Sarà un vendetta privata.
«Sì, Stefano Fresi è un insegnante di liceo scientifico preso a calci da un alunno diciottenne, Vinicio Marchioni viene preso a testate da Ricky Memphis, padre di un piccolo calciatore che invade il campo, Paola Minaccioni se la prende con la pediatra della figlia, Alessandro Roja è un manager che insolentisce l’hostess Claudia Pandolfi. Grazie alle sue fonti da servizi segreti, quindici travestimenti, compreso un sassofonista maschio, e l’aiuto dell’ex marito pilota Giampaolo Morelli, l’agente scoprirà i punti deboli e colpirà i piccoli vessatori».
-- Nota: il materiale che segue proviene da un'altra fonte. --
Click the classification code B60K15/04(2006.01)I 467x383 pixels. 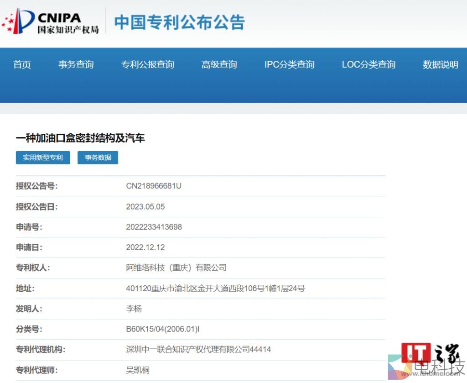point(163,329)
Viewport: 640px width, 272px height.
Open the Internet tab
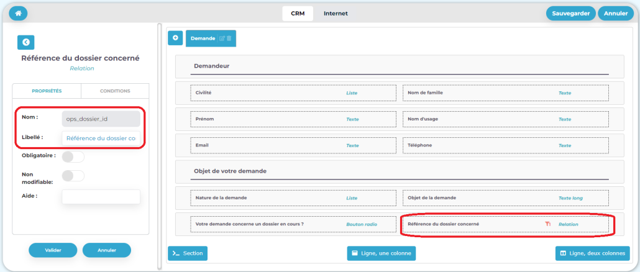pyautogui.click(x=336, y=14)
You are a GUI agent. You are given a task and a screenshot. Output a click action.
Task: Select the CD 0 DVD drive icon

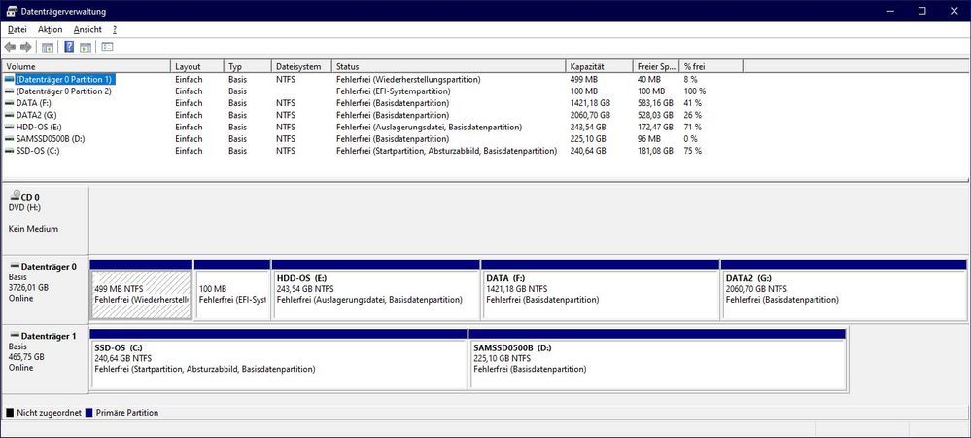pos(15,196)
Questo è il sesto film insieme a sua moglie Paola Cortellesi.
«Siamo una coppia capace di separare set e famiglia. Quando lavoriamo siamo una squadra, due maschi e due femmine, con gli sceneggiatori Furio Andreotti e Giulia Calenda. Ovviamente Paola si appassiona di più ai personaggi, questa volta ne fa quindici, e io mi occupo più della struttura».
A chi vi siete ispirati per il personaggio principale?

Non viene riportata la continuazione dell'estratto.